Rice Program Council external vice president Jodie Nghiem and co-chair of RPC’s socials committee Iman Khan are running for the position of next year’s RPC president.

This is the second campaign for RPC president for Nghiem, a McMurtry College junior. Last year, she lost to current RPC president Dixita Viswanath by five votes out of just under 1,000 votes cast. Nghiem said her loss and additional experience have taught her lessons that she believes makes her a stronger candidate.

“I was disappointed in myself for not putting myself out there more,” Nghiem said. “I do feel like I have so much more experience now, and I’m so much more confident in my ability to lead this organization. My loss and experience on the [RPC] executive board this year have definitely prepared me to be president.”

Khan, a Jones College junior, said she and Nghiem come from similar RPC backgrounds, as Nghiem was socials co-chair her sophomore year. Khan said she successfully worked as co-chair this year to take student input and publicize events. She also noted her experience as Jones’s RPC representative and Beer Bike coordinator.
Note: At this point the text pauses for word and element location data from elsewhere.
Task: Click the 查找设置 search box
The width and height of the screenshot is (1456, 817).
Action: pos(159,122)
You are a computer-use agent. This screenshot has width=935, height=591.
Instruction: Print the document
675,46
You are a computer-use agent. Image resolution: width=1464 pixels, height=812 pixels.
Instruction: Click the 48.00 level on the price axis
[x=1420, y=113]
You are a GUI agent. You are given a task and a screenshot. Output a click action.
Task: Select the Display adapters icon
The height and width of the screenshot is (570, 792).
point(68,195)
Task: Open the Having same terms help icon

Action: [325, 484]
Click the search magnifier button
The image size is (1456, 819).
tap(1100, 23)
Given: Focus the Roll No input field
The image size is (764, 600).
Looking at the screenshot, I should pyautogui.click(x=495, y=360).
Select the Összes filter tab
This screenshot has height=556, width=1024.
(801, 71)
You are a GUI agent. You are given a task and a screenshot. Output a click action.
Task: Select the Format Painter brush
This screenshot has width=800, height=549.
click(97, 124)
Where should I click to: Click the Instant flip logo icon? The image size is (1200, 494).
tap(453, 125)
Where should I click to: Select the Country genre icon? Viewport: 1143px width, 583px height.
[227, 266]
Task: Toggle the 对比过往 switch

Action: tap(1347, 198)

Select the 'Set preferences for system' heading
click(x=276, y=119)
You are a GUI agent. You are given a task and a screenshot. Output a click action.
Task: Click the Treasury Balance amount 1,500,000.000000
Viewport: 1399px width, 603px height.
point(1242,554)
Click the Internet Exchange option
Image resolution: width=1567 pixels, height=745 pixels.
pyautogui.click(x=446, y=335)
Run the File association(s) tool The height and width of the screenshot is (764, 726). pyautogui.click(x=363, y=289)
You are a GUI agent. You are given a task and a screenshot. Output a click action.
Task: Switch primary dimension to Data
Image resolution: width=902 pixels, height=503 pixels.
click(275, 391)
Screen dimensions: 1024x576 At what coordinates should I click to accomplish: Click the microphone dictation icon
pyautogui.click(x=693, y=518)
Khan said organization is one of her strengths as a leader.

“It’s so important to have a plan,” Khan said. “Even if you deviate from it a little bit, have some contingency plans open.”

Nghiem’s experience with the social committee included being a member, co-chair and finally executive liaison this year. When she was co-chair, Nghiem said she contributed to increasing Esperanza attendance 45 percent and Rondelet attendance 100 percent.

“The new president going in needs to have that organization-wide experience, which I have as external vice president,” Nghiem said. “Iman has that very limited experience as a socials co-chair, and I have that experience as well.”

Nghiem said she had new initiatives as co-chair, such as contacting the Queer Resource Center to make the Crush Party survey more inclusive.

“When I was co-chair, we definitely had a moving-forward vision,” Nghiem said. “This year, there’s been a lot of maintaining the status quo.”

Nghiem said creating change is an important part of her platform.

“It’s complacency to keep things the way they are right now,” Nghiem said. “We really need to push forward with tangible, concrete goals so that we are able to move forward as opposed to just staying where we are.”

Khan said her plan for next year is to build off of Viswanath’s initiatives.

“I think [Viswanath]’s presidency has been excellent,” Khan said. “She’s really taken over and kept everyone on track. I think it’s taking these successes and continuing on into the year.”

Khan said creating new events is a major undertaking, but possible with planning. She mentioned RPC’s Night Owl Antics, Passport to Houston, and concert committees as having opportunities for new or modified events. According to Khan, using student input is vital.

“A lot of what I want to do is basically to let people who want to get involved in RPC contribute and help grow this organization,” Khan said. “We have all of these people with so many different backgrounds coming in.”

Khan said she would not interfere with individual committee roles, but would work to improve communication with and between committees.

“We need to be facilitating more interconnection between committees,” Khan said. “The way the committees are structured right now works great. It’s really important to have the structure.”

Nghiem said her platform focuses on specific rather than general ideas, as compared to Khan’s.

“I’ve learned to come in with concrete goals,” Nghiem said. “I feel like I did last year what [Khan]’s doing now, essentially come in with these big, vague ideas of what I wanted to happen.”

Nghiem’s platform also emphasizes responsiveness to student feedback. She said she would implement changes to the current student feedback process and increase transparency, such as by making results of student polls regarding RPC events public. She said she has proposals for new events and changes, including collaborating with the Graduate Student Association on Welcome Back Day and implementing Night Owl Antics events that have been successful in the past.

Both candidates agree that there are many ways to add to RPC’s existing programs.

“Our events encompass so much of the student body, but there’s always more people, there’s always more opportunities,” Khan said.